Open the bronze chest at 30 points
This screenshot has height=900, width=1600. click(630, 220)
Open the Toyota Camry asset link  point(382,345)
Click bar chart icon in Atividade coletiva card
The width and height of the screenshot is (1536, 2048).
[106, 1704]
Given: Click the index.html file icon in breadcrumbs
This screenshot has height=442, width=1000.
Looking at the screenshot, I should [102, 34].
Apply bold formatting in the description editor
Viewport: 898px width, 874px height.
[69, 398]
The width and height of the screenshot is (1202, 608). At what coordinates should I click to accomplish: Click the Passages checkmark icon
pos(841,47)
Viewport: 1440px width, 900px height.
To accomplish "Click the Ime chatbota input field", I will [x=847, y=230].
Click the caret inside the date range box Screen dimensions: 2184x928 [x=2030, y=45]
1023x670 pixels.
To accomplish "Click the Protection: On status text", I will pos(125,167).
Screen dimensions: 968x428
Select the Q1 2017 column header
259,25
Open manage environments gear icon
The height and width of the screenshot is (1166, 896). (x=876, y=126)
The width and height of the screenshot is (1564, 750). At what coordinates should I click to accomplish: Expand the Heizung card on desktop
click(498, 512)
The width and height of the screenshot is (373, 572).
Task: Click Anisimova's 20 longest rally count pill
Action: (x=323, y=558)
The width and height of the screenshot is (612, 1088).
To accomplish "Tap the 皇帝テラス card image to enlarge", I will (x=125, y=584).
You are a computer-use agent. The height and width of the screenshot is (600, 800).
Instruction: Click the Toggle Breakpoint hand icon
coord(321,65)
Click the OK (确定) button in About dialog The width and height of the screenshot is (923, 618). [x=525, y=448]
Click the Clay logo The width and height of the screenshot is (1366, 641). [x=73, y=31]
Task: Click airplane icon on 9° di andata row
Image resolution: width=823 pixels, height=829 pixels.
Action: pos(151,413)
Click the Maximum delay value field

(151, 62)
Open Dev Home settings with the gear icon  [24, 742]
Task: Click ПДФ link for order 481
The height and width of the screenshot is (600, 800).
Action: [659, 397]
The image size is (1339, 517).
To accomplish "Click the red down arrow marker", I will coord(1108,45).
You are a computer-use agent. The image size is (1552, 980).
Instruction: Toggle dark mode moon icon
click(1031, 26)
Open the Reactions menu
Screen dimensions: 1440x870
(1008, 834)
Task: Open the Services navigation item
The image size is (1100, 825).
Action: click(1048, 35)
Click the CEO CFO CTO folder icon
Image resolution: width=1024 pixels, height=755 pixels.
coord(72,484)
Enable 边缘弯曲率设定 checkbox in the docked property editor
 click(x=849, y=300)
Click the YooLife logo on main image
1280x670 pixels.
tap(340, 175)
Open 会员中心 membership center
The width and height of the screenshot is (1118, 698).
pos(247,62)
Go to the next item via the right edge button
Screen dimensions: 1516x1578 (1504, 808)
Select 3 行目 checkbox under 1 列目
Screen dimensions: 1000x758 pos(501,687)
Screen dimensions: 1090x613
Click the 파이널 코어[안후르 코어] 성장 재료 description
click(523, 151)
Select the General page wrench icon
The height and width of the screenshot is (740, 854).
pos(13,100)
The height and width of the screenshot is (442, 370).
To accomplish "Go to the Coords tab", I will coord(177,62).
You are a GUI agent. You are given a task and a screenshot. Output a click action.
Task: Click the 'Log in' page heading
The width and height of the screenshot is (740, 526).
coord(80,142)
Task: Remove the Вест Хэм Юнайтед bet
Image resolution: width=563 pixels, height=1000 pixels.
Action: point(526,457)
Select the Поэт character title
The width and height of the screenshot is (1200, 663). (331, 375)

**AIM OF THE TASK**
The expected answer is a copy of every line in the entries that holds the word "agent".

**COMPLETED TASK**
You are a computer-use agent. The height and width of the screenshot is (600, 800).
You are a computer-use agent. The image size is (1552, 980).
You are a GUI agent. You are given a task and a screenshot. Output a click action.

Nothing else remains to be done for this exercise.